Soit X et X² l'âge des protagonistes et Y l'année de rencontre, calculer à partir des variables ci-dessus la valeur des larmes versées.
Bullshit.
Il y a des gens que j'ai rencontré "en vrai" peut-être 5 fois à tout casser. D'autres que je ne connais que depuis peu, tout compte fait. Des personnes que l'on ne voit pas si souvent, avec qui on échange quelques coups de fil dans l'année, deux ou trois SMS, ou même à peine quelques messages sur facebook...
La valeur n'attend point le nombre des années.
Ça ne fonctionne pas que pour les âmes bien nées, non, ça marche aussi en amitié.

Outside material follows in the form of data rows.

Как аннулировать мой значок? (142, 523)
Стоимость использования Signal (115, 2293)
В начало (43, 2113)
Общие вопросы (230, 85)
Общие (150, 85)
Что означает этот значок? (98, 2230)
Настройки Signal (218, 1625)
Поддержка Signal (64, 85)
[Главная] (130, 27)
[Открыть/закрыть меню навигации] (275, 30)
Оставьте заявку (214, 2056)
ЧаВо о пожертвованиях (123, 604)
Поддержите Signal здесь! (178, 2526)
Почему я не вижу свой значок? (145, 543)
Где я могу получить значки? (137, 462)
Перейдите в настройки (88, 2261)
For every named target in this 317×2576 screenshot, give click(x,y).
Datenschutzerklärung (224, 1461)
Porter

De Alain, je garde le souvenir du sourire narquois derrière le comptoir, des soirées à refaire le monde, les plans sur la comètes et le programme de la journée à la piscine en sirotant un verre ("Et les p'tites sœurs, elles arrivent quand ?"), de l'énergie et de la force tranquille, du rire tonitruant. Partir en vacances chez Alain et Bernadette, c'est comme dire qu'on part en vacances en famille, comme chez tonton et tata, d'ailleurs on dit bien : "On part chez Alain et Bernadette" et pas seulement "on part en vacances en camping dans le Limousin", et ça, ça veut tout dire.
Alain, que je n'ai plus vu depuis plus d'un an et demi, et que je n'ai pas voulu voir à la maison funéraire, pour garder de lui ces souvenirs là, justement. Et les vaches blanches, rousses et noires, sur lesquelles tombent la pluie...

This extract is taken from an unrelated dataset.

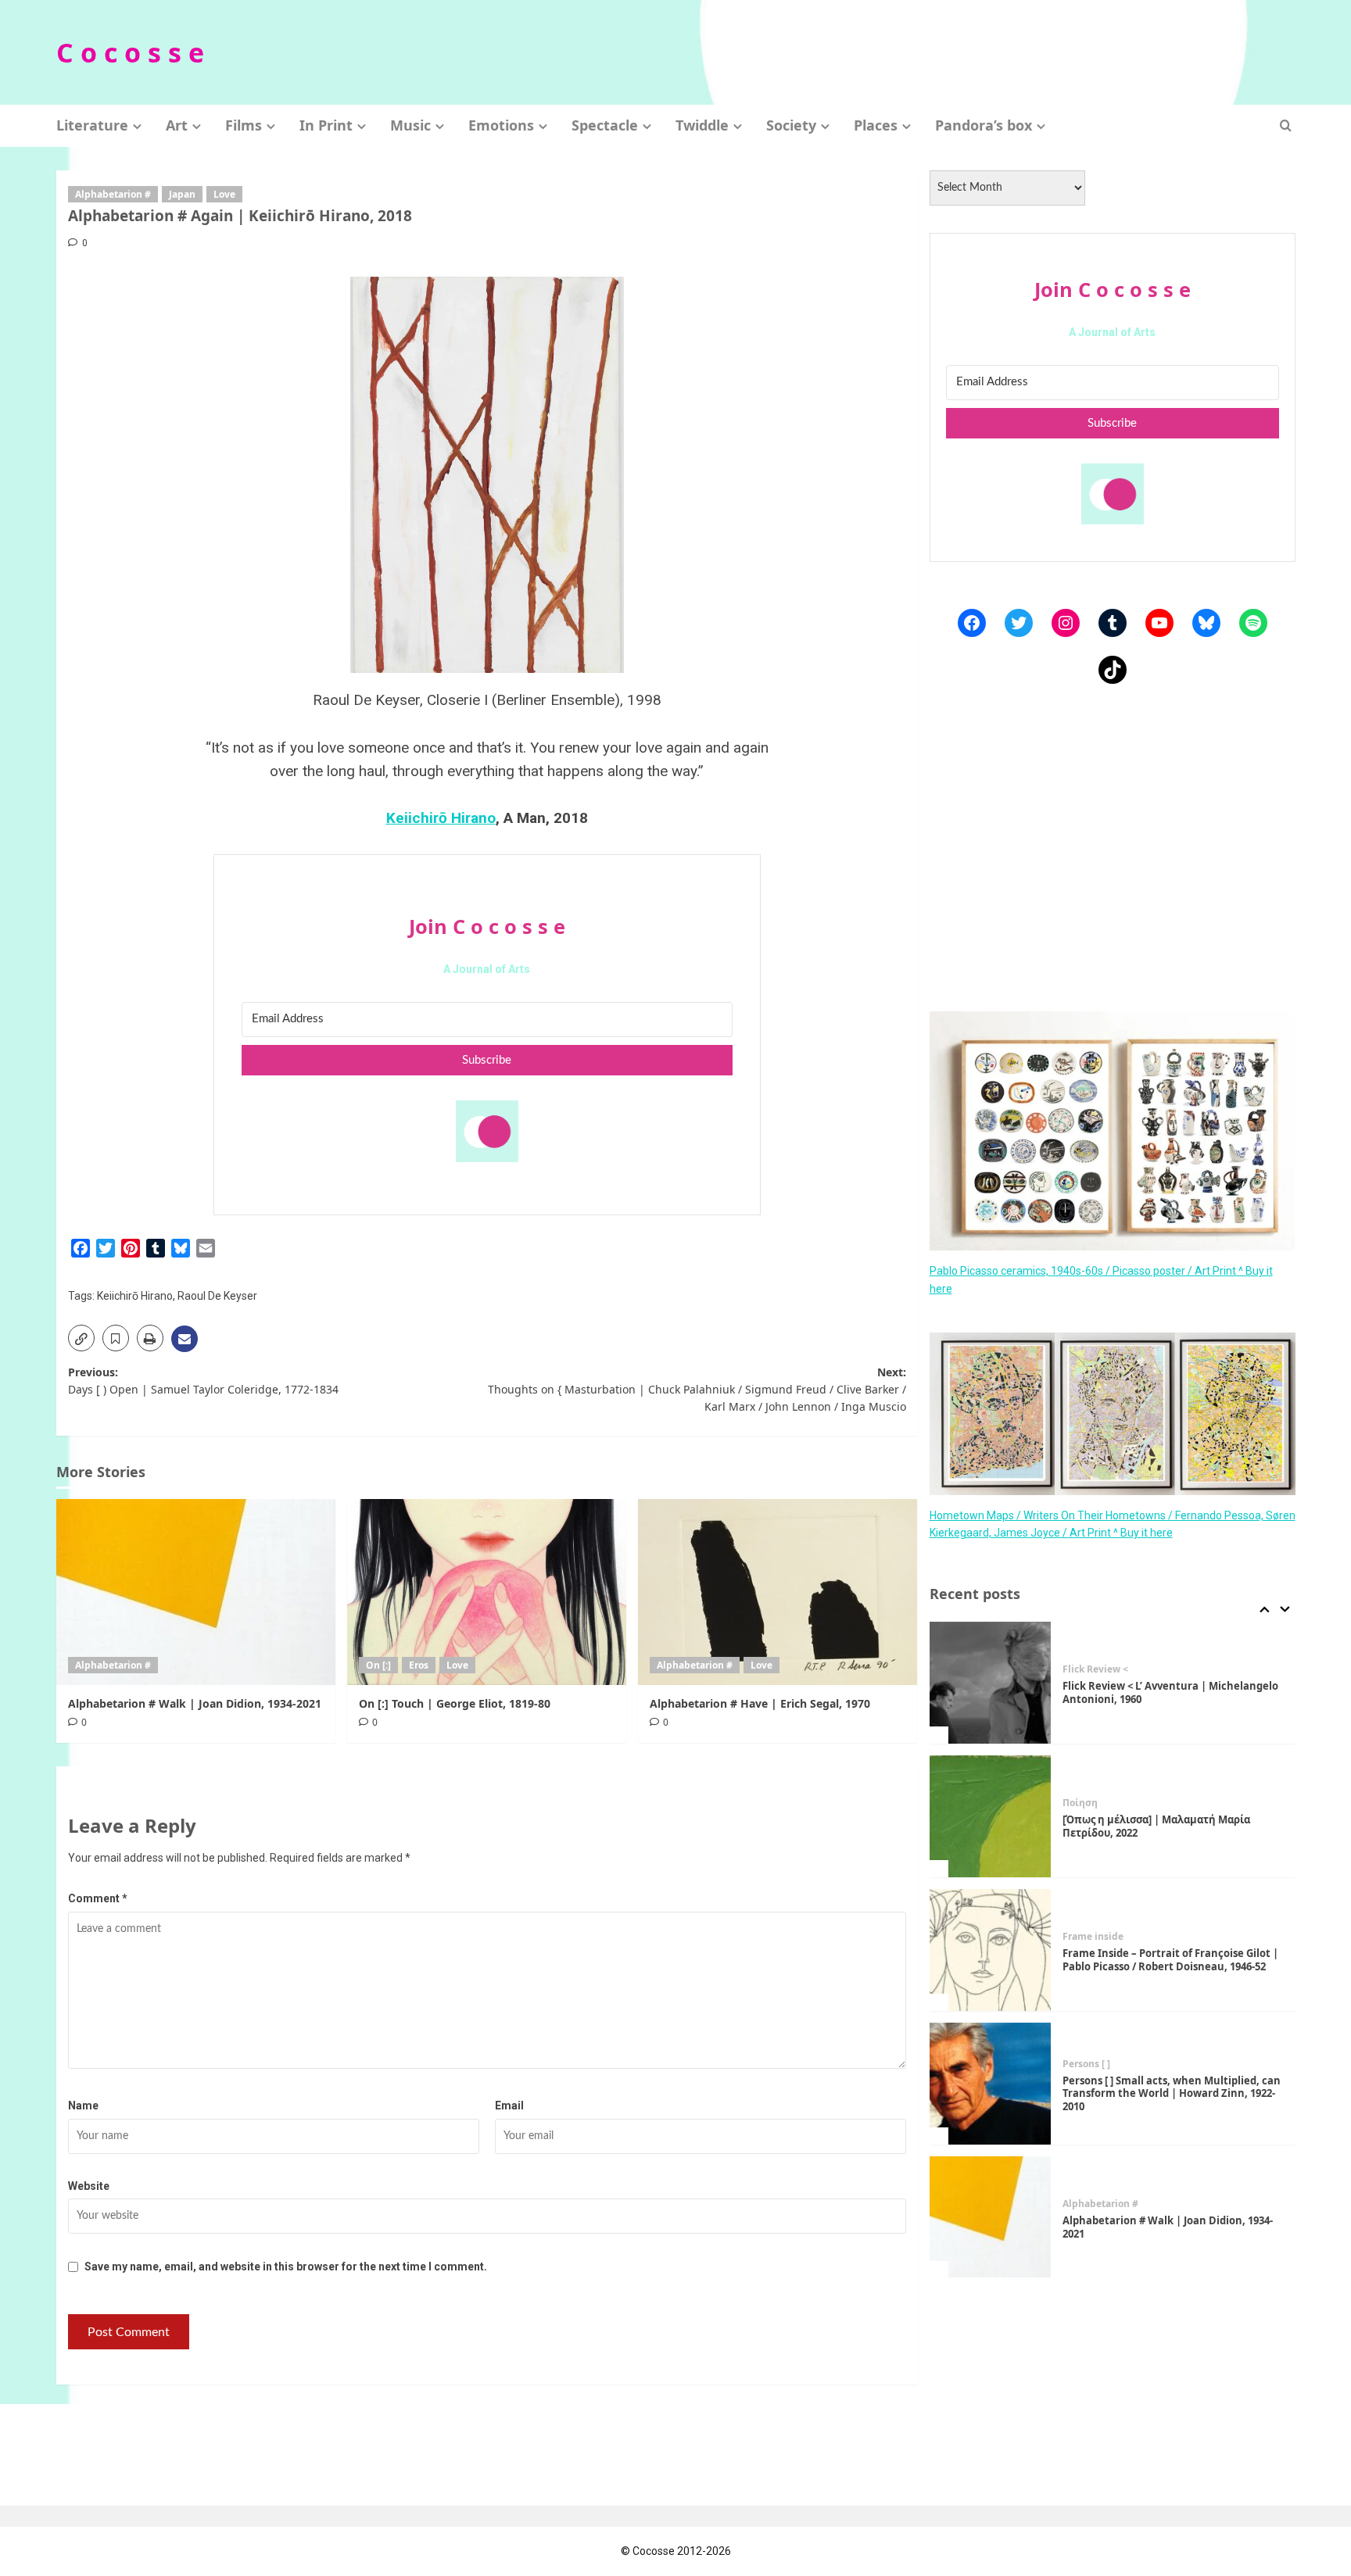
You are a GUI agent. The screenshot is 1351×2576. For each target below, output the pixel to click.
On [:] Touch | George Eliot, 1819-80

Et Garghan, que je peine encore à appeler Thomas, Tom-Tom, Tommy, parce que pour moi, Thomas, c'est avant tout Garghan-de-Nore, personnage pixelisé qui trimbalait ses délires dans un "meuporg" où nous partagions notre envie de rire, de partager et de déconner. D'façon, pas le choix, on avait pas le niveau pour être GB. Nafout', Garghan et Zamie, c'était le MSPSPD, la BIP et les grandes bouffes, in game d'abord, IRL ensuite, parce que Garghan a toujours eu cette générosité qui faisait passer les contingences matérielles derrière l'envie vraie de passer du temps ensemble.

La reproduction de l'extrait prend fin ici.